§ **Task description**
Set down, exactly as written, every line from the top of the records below to the line containing "How do you get", both ends included, and no others.
[Task data — start]
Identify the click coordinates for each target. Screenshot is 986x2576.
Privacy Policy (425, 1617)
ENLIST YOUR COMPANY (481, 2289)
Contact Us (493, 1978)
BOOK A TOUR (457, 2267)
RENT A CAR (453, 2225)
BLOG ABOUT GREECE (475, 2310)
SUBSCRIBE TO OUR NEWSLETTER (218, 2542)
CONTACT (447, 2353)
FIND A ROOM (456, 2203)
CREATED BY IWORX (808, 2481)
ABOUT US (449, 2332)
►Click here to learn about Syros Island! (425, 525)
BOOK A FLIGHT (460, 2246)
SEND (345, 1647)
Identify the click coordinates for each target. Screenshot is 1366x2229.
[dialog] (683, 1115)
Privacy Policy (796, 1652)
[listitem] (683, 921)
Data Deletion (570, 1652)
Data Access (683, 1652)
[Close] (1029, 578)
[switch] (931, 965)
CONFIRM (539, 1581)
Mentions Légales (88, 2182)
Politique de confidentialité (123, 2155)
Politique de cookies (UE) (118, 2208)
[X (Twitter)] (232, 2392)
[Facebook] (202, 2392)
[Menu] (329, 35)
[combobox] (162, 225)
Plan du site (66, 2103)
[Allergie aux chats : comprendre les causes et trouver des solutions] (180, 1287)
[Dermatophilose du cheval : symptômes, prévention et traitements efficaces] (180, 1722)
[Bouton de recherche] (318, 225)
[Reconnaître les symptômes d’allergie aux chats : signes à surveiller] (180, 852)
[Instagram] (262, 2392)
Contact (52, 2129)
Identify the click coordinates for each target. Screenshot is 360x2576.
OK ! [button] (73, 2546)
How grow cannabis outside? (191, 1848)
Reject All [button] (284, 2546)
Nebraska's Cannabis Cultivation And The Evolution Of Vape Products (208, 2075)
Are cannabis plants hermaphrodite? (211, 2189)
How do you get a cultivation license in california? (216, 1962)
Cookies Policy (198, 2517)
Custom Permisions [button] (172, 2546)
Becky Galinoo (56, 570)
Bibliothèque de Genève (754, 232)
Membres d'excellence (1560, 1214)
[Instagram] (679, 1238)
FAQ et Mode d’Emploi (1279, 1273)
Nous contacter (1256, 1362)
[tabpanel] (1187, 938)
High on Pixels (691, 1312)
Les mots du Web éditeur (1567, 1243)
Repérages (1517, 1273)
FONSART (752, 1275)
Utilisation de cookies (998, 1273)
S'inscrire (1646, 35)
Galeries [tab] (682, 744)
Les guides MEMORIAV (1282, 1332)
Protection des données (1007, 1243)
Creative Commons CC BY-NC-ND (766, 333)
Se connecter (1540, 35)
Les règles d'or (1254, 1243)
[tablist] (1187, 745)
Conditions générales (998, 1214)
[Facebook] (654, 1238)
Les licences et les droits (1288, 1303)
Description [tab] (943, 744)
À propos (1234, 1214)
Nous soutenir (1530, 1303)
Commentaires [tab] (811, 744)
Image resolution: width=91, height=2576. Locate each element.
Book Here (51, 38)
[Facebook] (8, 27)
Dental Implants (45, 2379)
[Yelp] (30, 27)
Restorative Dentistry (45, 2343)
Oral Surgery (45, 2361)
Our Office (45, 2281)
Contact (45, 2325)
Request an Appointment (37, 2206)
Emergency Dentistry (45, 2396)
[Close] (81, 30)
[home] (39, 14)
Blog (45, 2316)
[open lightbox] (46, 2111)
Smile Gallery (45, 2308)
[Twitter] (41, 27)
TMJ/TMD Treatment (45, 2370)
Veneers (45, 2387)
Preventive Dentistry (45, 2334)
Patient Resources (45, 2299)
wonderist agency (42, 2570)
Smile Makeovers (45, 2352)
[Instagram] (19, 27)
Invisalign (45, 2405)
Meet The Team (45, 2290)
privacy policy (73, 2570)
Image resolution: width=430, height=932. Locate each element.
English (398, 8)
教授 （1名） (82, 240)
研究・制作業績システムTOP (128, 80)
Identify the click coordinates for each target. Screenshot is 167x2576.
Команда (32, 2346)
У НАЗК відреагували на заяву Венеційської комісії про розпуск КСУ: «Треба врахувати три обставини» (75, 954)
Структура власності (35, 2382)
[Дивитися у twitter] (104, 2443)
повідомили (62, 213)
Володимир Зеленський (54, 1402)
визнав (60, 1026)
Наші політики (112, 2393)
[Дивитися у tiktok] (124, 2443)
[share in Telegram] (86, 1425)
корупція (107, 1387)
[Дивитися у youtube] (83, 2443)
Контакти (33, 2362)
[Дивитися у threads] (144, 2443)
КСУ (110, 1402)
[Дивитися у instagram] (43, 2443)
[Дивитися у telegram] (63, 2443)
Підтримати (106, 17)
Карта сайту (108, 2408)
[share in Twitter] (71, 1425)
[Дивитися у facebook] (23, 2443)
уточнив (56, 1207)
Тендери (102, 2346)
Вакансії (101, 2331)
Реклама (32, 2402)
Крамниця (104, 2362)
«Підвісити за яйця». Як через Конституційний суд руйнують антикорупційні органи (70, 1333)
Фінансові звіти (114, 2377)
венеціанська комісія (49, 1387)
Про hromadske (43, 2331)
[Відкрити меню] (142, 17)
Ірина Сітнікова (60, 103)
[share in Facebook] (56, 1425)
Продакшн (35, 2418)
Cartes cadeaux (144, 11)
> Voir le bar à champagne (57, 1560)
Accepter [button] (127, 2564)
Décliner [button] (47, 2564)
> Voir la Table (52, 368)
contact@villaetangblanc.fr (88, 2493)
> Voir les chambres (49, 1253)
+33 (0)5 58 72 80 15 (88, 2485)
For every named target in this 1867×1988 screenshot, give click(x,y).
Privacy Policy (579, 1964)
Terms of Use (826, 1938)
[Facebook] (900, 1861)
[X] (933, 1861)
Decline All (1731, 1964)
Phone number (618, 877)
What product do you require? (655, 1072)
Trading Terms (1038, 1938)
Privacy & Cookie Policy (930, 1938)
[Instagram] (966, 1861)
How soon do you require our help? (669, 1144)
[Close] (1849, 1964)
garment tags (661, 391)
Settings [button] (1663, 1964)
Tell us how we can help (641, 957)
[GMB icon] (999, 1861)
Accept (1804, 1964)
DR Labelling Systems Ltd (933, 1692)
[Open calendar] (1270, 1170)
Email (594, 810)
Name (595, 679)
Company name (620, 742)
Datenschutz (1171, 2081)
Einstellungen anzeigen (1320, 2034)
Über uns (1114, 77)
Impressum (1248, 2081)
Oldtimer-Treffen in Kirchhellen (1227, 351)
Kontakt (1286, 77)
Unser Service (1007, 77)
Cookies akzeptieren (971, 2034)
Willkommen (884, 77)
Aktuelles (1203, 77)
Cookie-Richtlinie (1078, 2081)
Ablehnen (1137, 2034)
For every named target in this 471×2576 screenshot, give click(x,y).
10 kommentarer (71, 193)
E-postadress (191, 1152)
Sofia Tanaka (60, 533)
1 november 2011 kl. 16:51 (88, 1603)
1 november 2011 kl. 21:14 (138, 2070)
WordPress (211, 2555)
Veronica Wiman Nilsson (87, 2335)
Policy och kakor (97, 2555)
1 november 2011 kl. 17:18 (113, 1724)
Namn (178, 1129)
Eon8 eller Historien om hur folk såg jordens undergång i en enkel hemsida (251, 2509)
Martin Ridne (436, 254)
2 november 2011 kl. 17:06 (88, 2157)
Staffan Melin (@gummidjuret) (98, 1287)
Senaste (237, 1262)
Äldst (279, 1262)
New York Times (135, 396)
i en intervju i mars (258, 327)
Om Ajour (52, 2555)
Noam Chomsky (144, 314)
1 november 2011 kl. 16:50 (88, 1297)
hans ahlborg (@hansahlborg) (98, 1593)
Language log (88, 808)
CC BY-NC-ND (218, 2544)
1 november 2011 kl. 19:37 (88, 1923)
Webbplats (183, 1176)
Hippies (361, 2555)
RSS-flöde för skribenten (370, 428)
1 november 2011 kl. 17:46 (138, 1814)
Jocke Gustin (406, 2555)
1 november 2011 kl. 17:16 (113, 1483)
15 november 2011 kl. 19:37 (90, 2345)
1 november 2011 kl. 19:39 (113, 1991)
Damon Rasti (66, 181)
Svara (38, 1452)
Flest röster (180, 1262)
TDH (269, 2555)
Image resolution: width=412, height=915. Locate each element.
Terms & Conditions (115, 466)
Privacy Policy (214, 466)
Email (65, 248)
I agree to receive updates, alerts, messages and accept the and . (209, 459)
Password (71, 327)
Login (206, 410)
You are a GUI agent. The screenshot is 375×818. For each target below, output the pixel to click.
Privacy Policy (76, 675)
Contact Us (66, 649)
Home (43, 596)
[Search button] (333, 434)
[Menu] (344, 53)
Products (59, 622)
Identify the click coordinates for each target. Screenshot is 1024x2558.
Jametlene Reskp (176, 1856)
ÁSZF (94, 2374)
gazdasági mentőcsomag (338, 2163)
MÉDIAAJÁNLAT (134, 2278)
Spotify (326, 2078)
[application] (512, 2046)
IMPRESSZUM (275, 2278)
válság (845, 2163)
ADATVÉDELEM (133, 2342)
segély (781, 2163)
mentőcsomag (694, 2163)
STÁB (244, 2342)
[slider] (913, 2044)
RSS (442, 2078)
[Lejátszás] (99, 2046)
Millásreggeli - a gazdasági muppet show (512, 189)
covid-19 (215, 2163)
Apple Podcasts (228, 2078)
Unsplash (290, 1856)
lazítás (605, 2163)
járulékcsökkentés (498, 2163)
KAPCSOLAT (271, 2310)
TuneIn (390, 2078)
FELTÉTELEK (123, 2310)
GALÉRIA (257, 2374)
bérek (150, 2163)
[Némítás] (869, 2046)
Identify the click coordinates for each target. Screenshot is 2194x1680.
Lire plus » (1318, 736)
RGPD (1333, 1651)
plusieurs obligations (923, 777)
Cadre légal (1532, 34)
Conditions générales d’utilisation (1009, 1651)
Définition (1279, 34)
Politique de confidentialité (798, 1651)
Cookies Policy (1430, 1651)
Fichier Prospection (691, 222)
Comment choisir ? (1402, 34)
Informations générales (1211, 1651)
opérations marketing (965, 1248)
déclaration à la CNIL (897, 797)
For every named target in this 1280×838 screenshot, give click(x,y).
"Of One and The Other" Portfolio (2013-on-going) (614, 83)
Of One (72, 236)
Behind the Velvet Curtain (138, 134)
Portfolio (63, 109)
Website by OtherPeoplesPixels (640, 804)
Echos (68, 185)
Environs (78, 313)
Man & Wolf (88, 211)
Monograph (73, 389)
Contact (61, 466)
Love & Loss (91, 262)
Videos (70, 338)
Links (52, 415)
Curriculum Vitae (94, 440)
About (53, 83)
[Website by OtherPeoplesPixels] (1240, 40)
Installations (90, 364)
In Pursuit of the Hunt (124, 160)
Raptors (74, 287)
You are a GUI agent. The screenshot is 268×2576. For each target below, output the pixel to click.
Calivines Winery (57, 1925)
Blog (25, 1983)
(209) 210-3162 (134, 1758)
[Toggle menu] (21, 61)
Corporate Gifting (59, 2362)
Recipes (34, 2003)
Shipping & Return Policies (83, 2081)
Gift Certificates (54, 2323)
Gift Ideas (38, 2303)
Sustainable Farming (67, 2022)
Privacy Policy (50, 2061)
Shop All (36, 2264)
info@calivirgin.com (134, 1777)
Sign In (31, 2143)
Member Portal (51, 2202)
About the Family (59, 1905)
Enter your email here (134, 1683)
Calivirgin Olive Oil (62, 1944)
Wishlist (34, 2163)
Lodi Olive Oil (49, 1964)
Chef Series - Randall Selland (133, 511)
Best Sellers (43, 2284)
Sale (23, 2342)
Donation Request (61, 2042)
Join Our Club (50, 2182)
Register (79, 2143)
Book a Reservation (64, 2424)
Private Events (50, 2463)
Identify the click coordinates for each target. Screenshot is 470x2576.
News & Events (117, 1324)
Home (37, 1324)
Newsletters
[Task data — finish]
§ **Answer below**
Identify the click coordinates for each target. Screenshot is 986x2576.
Privacy Policy (425, 1617)
ENLIST YOUR COMPANY (481, 2289)
Contact Us (493, 1978)
BOOK A TOUR (457, 2267)
RENT A CAR (453, 2225)
BLOG ABOUT GREECE (475, 2310)
SUBSCRIBE TO OUR NEWSLETTER (218, 2542)
CONTACT (447, 2353)
FIND A ROOM (456, 2203)
CREATED BY IWORX (808, 2481)
ABOUT US (449, 2332)
►Click here to learn about Syros Island! (425, 525)
BOOK A FLIGHT (460, 2246)
SEND (345, 1647)
Identify the click coordinates for each target. Screenshot is 1366x2229.
[dialog] (683, 1115)
Privacy Policy (796, 1652)
[listitem] (683, 921)
Data Deletion (570, 1652)
Data Access (683, 1652)
[Close] (1029, 578)
[switch] (931, 965)
CONFIRM (539, 1581)
Mentions Légales (88, 2182)
Politique de confidentialité (123, 2155)
Politique de cookies (UE) (118, 2208)
[X (Twitter)] (232, 2392)
[Facebook] (202, 2392)
[Menu] (329, 35)
[combobox] (162, 225)
Plan du site (66, 2103)
[Allergie aux chats : comprendre les causes et trouver des solutions] (180, 1287)
[Dermatophilose du cheval : symptômes, prévention et traitements efficaces] (180, 1722)
[Bouton de recherche] (318, 225)
[Reconnaître les symptômes d’allergie aux chats : signes à surveiller] (180, 852)
[Instagram] (262, 2392)
Contact (52, 2129)
Identify the click coordinates for each target. Screenshot is 360x2576.
OK ! [button] (73, 2546)
How grow cannabis outside? (191, 1848)
Reject All [button] (284, 2546)
Nebraska's Cannabis Cultivation And The Evolution Of Vape Products (208, 2075)
Are cannabis plants hermaphrodite? (211, 2189)
How do you get a cultivation license in california? (216, 1962)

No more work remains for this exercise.